Setnov Sebut Nama Puan Maharani dan Pramono Anung, Hasto Bantah Tuduhan Setnov
Made Oka Masagung diduga menjadi perantara uang suap untuk Setya Novanto dan anggota DPR lain terkait proyek e KTP.
TRIBUNJAKARTA.COM, JAKARTA - Terdakwa kasus korupsi e-KTP, Setya Novanto, menyatakan bahwa dua politisi Partai Demokrasi Indonesia Perjuangan (PDIP), yakni Puan Maharani dan Pramono Anung, juga kecipratan fee proyek e-KTP. Masing-masing dari keduanya menerima 500 ribu dolar AS.
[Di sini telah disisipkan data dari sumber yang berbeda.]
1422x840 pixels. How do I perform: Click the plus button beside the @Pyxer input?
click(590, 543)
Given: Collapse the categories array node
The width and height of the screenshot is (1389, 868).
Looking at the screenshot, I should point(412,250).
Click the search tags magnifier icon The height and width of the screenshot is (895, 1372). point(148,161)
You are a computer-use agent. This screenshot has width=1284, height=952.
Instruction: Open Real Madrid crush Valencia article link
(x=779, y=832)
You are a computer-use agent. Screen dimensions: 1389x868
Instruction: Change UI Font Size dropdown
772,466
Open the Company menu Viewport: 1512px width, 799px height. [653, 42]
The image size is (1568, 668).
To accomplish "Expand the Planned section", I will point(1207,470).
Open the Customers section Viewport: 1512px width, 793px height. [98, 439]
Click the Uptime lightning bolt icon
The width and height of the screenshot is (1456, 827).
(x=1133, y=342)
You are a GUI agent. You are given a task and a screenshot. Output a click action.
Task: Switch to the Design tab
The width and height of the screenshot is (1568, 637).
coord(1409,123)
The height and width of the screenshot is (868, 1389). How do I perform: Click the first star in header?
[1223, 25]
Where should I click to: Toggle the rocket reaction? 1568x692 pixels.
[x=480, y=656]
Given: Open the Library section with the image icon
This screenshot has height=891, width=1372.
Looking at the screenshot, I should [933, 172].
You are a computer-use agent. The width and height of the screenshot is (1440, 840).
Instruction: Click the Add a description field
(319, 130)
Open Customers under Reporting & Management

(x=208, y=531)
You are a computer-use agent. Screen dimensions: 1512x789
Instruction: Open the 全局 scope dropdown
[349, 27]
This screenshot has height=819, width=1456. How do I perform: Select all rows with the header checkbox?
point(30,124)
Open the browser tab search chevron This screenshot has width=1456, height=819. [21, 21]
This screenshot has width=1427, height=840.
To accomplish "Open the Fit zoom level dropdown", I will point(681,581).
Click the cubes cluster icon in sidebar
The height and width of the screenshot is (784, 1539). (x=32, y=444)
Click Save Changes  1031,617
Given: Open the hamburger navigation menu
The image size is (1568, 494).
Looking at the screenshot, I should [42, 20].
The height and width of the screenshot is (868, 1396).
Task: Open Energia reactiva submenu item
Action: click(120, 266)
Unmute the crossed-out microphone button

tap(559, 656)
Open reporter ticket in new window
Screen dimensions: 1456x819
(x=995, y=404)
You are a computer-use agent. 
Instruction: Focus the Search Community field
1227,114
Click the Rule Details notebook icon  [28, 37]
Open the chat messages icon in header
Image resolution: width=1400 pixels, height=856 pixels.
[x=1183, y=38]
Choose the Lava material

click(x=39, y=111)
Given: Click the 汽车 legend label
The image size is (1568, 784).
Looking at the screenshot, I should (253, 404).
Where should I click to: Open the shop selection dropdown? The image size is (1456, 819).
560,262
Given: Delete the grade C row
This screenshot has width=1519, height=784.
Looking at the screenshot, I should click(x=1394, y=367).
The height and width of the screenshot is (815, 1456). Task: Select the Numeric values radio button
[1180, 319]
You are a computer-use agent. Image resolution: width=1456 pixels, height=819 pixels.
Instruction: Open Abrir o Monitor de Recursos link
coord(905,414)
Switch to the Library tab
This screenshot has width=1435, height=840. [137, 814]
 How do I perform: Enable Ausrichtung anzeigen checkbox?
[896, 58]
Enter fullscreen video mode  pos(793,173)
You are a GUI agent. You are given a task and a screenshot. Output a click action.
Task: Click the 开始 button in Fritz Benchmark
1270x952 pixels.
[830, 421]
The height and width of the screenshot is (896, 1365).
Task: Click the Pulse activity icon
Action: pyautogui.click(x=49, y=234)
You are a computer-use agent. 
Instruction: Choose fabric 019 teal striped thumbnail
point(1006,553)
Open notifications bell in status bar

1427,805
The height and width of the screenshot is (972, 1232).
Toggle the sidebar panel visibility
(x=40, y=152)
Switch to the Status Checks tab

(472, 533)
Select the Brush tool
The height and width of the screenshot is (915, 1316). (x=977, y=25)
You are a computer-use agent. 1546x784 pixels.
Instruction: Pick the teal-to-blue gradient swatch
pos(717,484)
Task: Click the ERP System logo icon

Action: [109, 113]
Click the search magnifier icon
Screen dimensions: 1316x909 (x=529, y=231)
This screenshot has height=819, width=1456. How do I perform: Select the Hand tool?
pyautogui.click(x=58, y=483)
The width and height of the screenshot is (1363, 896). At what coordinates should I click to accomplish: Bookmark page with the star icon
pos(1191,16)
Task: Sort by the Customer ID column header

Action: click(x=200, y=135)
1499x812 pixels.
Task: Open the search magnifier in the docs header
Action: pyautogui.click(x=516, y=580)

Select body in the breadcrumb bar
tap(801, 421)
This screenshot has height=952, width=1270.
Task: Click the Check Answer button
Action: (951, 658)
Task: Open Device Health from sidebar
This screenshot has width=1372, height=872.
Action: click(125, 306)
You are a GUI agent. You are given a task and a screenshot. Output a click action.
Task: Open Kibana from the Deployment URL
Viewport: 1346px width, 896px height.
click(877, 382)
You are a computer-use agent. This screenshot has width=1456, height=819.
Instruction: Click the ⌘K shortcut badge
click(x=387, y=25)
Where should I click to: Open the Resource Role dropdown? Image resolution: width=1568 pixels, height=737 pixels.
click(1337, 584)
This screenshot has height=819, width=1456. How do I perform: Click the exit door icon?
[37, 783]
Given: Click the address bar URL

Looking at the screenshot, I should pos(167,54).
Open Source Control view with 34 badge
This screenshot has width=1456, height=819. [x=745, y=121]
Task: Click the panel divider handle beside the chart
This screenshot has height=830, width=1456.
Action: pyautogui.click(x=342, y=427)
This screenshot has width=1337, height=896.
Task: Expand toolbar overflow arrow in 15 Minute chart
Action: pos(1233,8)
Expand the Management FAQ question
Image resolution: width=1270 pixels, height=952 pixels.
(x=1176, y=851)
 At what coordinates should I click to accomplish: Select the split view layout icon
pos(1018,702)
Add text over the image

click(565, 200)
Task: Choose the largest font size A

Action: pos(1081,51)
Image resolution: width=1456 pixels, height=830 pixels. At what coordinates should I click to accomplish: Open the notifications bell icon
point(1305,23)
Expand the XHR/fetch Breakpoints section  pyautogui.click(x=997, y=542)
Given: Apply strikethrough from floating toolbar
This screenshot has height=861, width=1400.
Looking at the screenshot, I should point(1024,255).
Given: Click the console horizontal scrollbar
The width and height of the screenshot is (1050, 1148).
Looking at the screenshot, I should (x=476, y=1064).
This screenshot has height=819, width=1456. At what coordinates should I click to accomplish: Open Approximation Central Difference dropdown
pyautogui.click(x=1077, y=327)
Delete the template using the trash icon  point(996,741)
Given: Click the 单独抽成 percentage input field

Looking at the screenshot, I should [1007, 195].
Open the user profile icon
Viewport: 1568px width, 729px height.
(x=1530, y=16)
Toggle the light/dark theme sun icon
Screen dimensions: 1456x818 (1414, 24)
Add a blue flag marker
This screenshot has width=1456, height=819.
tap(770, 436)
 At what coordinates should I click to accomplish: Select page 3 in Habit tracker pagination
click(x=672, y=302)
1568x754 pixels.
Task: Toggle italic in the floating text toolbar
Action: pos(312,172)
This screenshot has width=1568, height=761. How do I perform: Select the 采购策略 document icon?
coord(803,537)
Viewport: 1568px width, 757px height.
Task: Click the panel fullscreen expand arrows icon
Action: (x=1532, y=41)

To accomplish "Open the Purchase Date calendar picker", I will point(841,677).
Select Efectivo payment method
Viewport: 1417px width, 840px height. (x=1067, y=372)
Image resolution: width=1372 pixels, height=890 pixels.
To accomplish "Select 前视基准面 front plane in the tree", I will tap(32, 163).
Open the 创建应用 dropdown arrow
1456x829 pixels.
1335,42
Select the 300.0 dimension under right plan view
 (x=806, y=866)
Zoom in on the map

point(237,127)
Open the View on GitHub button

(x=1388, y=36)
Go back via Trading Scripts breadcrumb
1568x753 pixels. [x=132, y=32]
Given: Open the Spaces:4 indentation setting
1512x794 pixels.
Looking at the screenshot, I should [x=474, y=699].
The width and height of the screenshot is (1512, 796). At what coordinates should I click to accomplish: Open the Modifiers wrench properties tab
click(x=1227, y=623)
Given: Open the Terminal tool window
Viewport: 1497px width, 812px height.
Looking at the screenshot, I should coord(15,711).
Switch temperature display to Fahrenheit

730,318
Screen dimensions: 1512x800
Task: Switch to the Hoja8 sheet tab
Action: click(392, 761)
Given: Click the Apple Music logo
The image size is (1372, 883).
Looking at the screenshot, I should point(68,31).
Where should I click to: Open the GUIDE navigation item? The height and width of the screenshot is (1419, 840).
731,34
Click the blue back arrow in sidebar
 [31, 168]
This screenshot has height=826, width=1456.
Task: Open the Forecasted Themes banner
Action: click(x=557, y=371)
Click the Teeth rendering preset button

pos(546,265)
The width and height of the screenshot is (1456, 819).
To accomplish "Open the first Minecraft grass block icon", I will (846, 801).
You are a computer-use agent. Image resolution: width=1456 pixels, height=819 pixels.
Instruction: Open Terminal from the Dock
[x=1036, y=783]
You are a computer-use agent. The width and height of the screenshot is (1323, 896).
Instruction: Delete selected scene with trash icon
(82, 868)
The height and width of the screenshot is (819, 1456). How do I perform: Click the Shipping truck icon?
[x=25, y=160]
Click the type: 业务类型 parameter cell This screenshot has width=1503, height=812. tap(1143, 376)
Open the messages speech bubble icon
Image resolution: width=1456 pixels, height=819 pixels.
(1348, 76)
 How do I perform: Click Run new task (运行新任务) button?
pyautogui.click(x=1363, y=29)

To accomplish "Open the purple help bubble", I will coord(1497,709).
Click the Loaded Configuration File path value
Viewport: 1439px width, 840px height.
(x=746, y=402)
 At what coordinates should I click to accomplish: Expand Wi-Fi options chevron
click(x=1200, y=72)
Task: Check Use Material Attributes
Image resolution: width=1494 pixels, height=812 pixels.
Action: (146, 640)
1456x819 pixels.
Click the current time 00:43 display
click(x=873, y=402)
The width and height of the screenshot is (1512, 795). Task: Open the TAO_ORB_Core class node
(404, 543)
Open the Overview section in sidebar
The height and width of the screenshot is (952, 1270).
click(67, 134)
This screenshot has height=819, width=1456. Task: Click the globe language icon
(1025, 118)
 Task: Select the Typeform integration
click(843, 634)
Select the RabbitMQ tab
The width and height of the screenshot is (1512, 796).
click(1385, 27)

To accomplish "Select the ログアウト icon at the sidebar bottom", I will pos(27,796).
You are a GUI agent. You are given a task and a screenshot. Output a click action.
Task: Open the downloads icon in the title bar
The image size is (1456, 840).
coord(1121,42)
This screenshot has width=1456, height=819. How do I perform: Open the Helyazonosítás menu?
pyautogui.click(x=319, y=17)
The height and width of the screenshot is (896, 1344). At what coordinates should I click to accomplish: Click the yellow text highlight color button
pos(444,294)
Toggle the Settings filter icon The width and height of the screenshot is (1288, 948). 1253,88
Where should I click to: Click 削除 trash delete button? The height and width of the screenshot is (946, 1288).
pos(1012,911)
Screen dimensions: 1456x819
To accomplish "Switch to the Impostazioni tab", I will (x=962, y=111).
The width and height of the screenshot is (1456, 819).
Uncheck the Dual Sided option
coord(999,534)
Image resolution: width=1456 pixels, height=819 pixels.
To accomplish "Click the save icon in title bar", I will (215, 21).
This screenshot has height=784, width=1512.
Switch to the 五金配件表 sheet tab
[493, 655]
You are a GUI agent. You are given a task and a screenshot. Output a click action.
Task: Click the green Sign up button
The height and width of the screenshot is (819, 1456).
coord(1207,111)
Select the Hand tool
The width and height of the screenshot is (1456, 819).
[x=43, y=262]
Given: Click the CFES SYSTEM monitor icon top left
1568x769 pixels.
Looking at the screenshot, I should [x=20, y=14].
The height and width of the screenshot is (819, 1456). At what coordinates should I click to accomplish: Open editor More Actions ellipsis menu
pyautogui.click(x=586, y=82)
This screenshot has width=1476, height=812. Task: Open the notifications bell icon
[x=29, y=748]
Setnov menyatakan tidak mengetahui peran Pramono Anung dan Puan Maharani dalam proyek e KTP.
Setnov mengaku dirinya diberi tahu oleh temannya, Made Oka Masagung, bahwa Pramono dan Puan masing masing menerima 500 ribu dolar AS.
Baca: Begini 10 Potret Persahabatan Zaskia Sungkar dan Laudya Chyntia Bella
"Saat itu Puan menjabat Ketua Fraksi PDI Perjuangan dan Pramono Anung sebagai Wakil Ketua DPR," ujar Setnov dalam sidang di Pengadilan Tindak Pidana Korupsi Jakarta, Kamis (22/3/2018).
Jaksa Komisi Pemberantasan Korupsi (KPK) kemudian menanyakan alasan Made Oka Masagung memberikan uang kepada Pramono dan Puan.
Menurut Novanto, saat itu Oka menyatakan bahwa dia memiliki kedekatan dengan keluarga Soekarno.
"Oka ada kedekatan, ada sejarahnya. Kedekatan keluarga Soekarno dan keluarga Oka. Itu menurut Oka," ungkap Setnov.
Dalam kasus ini, Made Oka Masagung diduga menjadi perantara uang suap untuk Setya Novanto dan anggota DPR lain terkait proyek e KTP.
Rekening Oka di Singapura pernah menerima uang dari perusahaan Biomorf yang diwakili Johannes Marliem.
Selain itu, juga menerima uang dari PT Quadra Solutions. Quadra merupakan perusahaan yang ikut dalam konsorsium proyek e KTP.
Sementara, Biomorf adalah penyedia produk biometrik dalam proyek e KTP.
Pramono Anung yang kini menjabat Sekretaris Kabinet membantah pernyataan Novanto.
Baca: 5 Fakta Terbaru CW, Ibu yang Diduga Aniaya Anak Asuhnya di Kamar Hotel
Ia menegaskan, saat proyek e KTP bergulir, dirinya menjabat Wakil Ketua DPR. Namun, jabatan itu tak berkaitan dengan Komisi II yang membahas proyek e KTP.
"Periode 2009 2014, saya pimpinan DPR yang membawahi dan mengkoordinasikan Komisi IV sampai dengan Komisi VII. Sama sekali tidak berhubungan dengan Komisi II dan juga sama sekali tidak berhubungan dengan Badan Anggaran," ujar Pramono saat dijumpai di Kompleks Istana Presiden, Jakarta Kamis.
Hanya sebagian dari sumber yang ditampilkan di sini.